◆ **What this exercise asks**:
(1) According to the 2024 market summary, by how much did the S&P 500 rise in 2024?
(2) Repeat the stretch of the 2024 market summary from "Global equity markets" through "of market gains.".

◆ **Text extract**:
^^^^^^^^
Market & Economic Summary 4Q–2024

Ryan Bouchard |

Leading by Example: U.S. Markets Shine Again

Global equity markets in 2024 reflected a year of varied outcomes. The United States remained the leader, with the S&P 500 surging by an impressive 25.0%, outpacing both developed and emerging markets. Within the US, the rally continued to be driven by growth stocks, including the “Magnificent Seven” tech giants—Microsoft, Apple, Alphabet, Amazon, Nvidia, Meta, and Tesla. Among them, Nvidia soared 171.2%, Meta rose 66.0%, and Tesla gained 62.5%, showcasing the concentrated nature of market gains.
^^^^^^^^
◆ **Recorded information**:
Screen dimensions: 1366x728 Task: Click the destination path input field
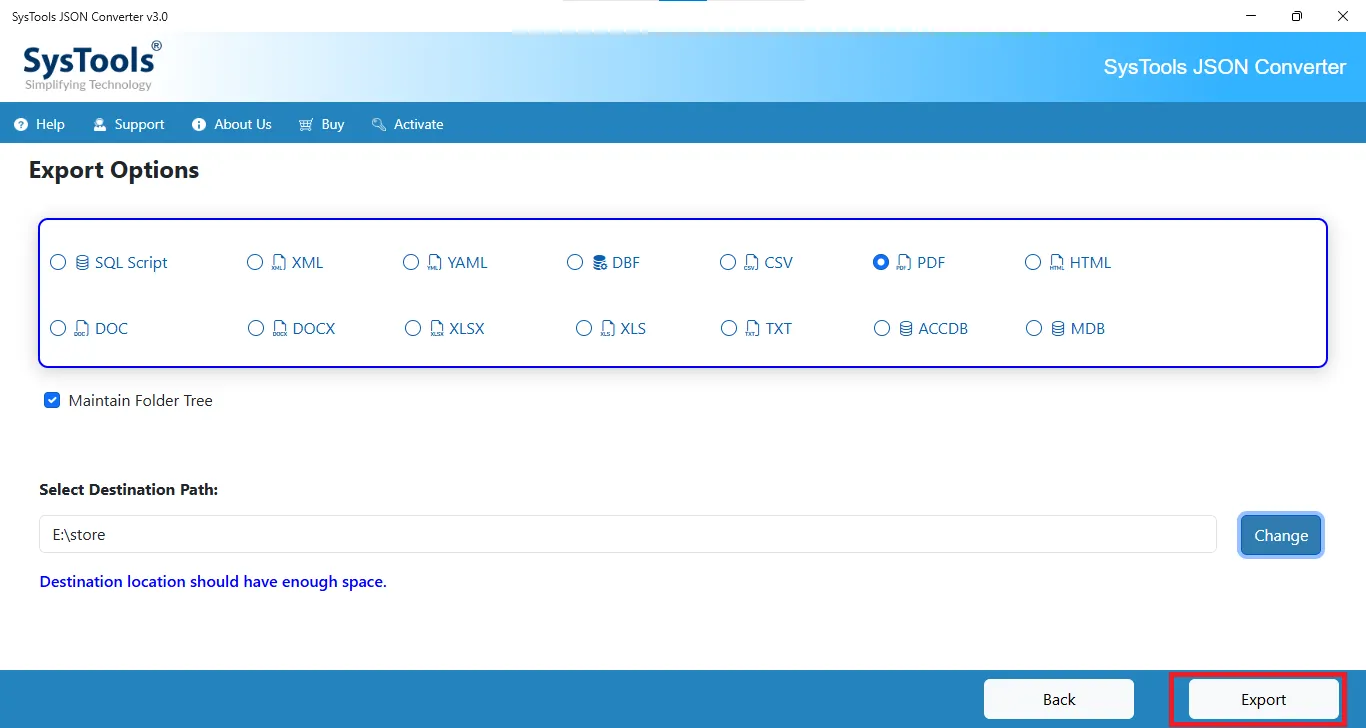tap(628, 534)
^^^^^^^^
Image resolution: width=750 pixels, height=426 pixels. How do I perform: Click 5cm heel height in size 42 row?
^^^^^^^^
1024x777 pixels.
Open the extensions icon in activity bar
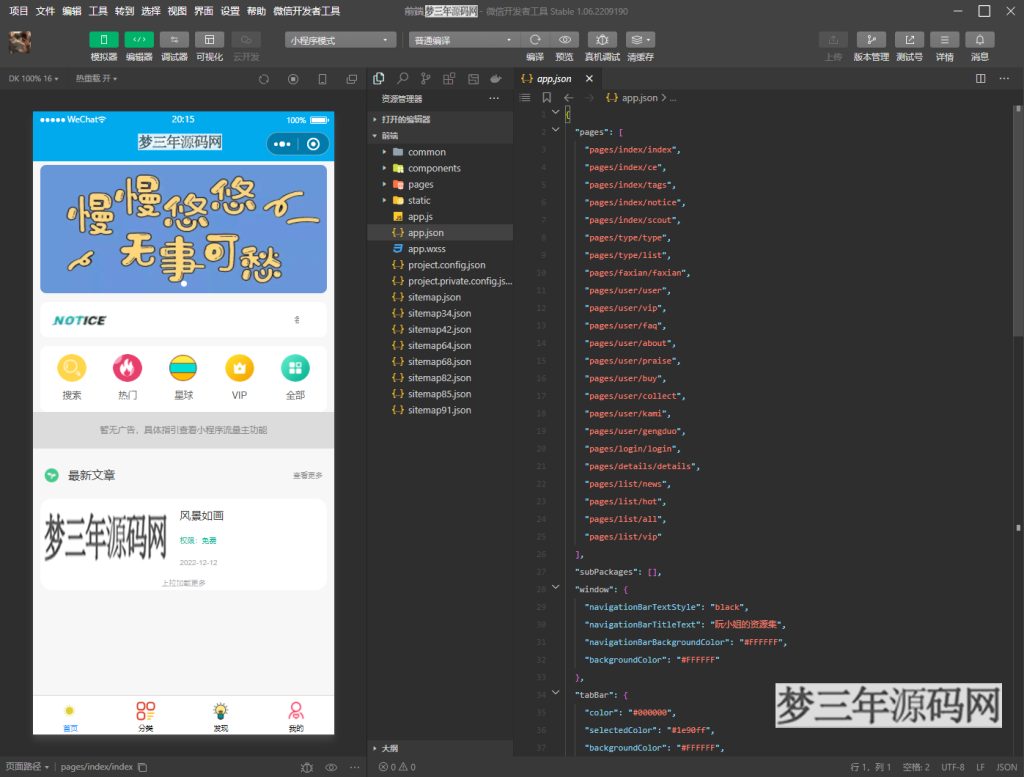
^^^^^^^^
◆ **Set of answers**:
(1) 25.0%

(2)
Global equity markets in 2024 reflected a year of varied outcomes. The United States remained the leader, with the S&P 500 surging by an impressive 25.0%, outpacing both developed and emerging markets. Within the US, the rally continued to be driven by growth stocks, including the “Magnificent Seven” tech giants—Microsoft, Apple, Alphabet, Amazon, Nvidia, Meta, and Tesla. Among them, Nvidia soared 171.2%, Meta rose 66.0%, and Tesla gained 62.5%, showcasing the concentrated nature of market gains.